After I left the theater I took a couple of hours to digest, then talked it over with my fiance Olivier. Was I overreacting to be disgusted that there was no positive representation of women in the movie? That it was from such a warped male perspective? Disclosure: Olivier works in finance, but the geeky type with spreadsheets and excel models, and says this kind of stuff doesn’t happen. And that even though it wasn’t going to help the perception of his profession, he wasn’t offended. All of the scenes are from Belfort’s diary, and he’s a salesman…so everything was exaggerated for effect (i.e., someone got caught once in the bathroom having sex so a coworker put up a sign as a joke…gross enough on its own…but not as bad as the depicted bathroom orgies and a real “no sex in the bathroom” policy). What’s more, as Belfort’s company’s ad at the start of the movie (a lion walking through a Manhattan office high-rise) suggests, Scorsese’s point is to show people at their most base and animalistic. It’s meant to disgust. The only way to get that across is to do the extreme, over and over again, until you almost can’t bear to watch it anymore (in this case three hours and you’re a bit mind-f’ed).

What’s more, as Olivier pointed out the movie likely isn’t made to suggest that all bankers and blondes are vapid and greedy. But there is a particular type of person who, like the lion, hasn’t progressed past the jungle. These men are obsessed with air-brained barbies with big tits…and these women in turn seek idiotic coke-snorting apes. They’re made for each other!

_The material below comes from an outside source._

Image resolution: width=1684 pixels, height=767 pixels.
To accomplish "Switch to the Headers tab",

And for both these men and women, money is everything, at the expense of love or family or any kind of real relationship. 

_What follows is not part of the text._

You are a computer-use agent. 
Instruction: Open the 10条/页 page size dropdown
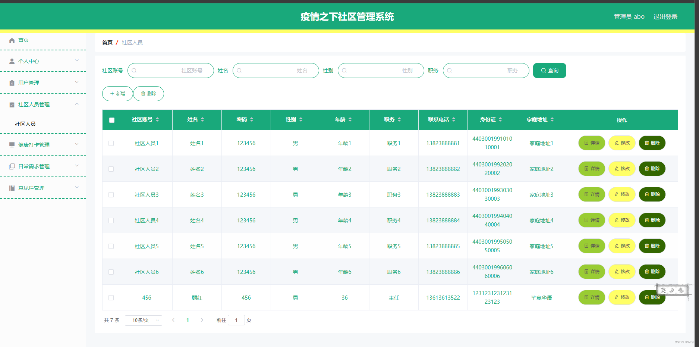143,320
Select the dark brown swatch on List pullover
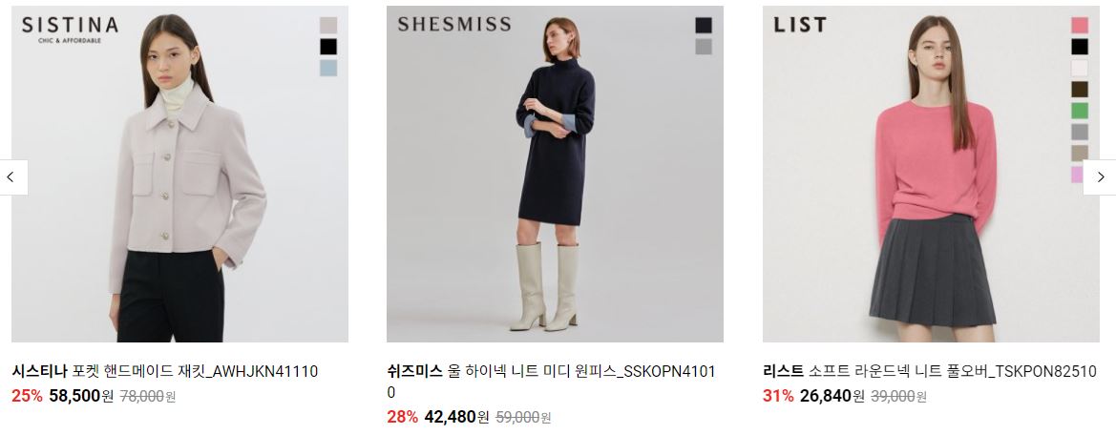 (1080, 90)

The only problem is that if you are of this money-as-God mindset, you don’t get that this movie is actually making fun of you. And so you react like this, according to a writer who saw a screening at the same Battery Park theater where I saw it weeks later (though I didn’t hear the same reaction):

When Belfort — a drug addict who later attempts to remain sober — rips up a couch cushion to get to his secret coke stash, there were cheers.

Then, intercut with Popeye eating spinach, Belfort is irrevocably high on Quaaludes (or “ludes,” a muscle relaxer) and dumps coke into his nose to remedy the situation — more cheers.

The worst, though, mild spoiler alert … At one point later in the movie, the feds get Belfort to wear a wire to implicate others at his firm. Meeting with his No. 2, Belfort slides over a piece of paper: “Don’t incriminate yourself. I am wearing a wire.”

And the crowd goes wild. Don’t rat! Stand by your firm!

Or this, Tweeted by  Rebecca Eisenberg (@ryeisenberg), an Upworthy editor:

I found it really disturbing that people in the audience laughed when he punched his wife in the stomach after raping her. #wolfofwallstreet

In the end, spoiler alert Belfort didn’t get punished in any meaningful way, leading some to suggest the movie glorifies his behavior to the people who were cheering or laughing at these moments.

So what point did Scorsese get across? I don’t think people really change that much. So for those of us who are disgusted by his treatment, we got the effect Scorsese intended. Let’s just hope that the morally empty people who really need to hear the message were at least marked by Belfort’s pathetic lack of a single friend or female or even family who sincerely cares for him.

What did you get out of The Wolf of Wall Street? I’d love to hear other blogger’s thoughts.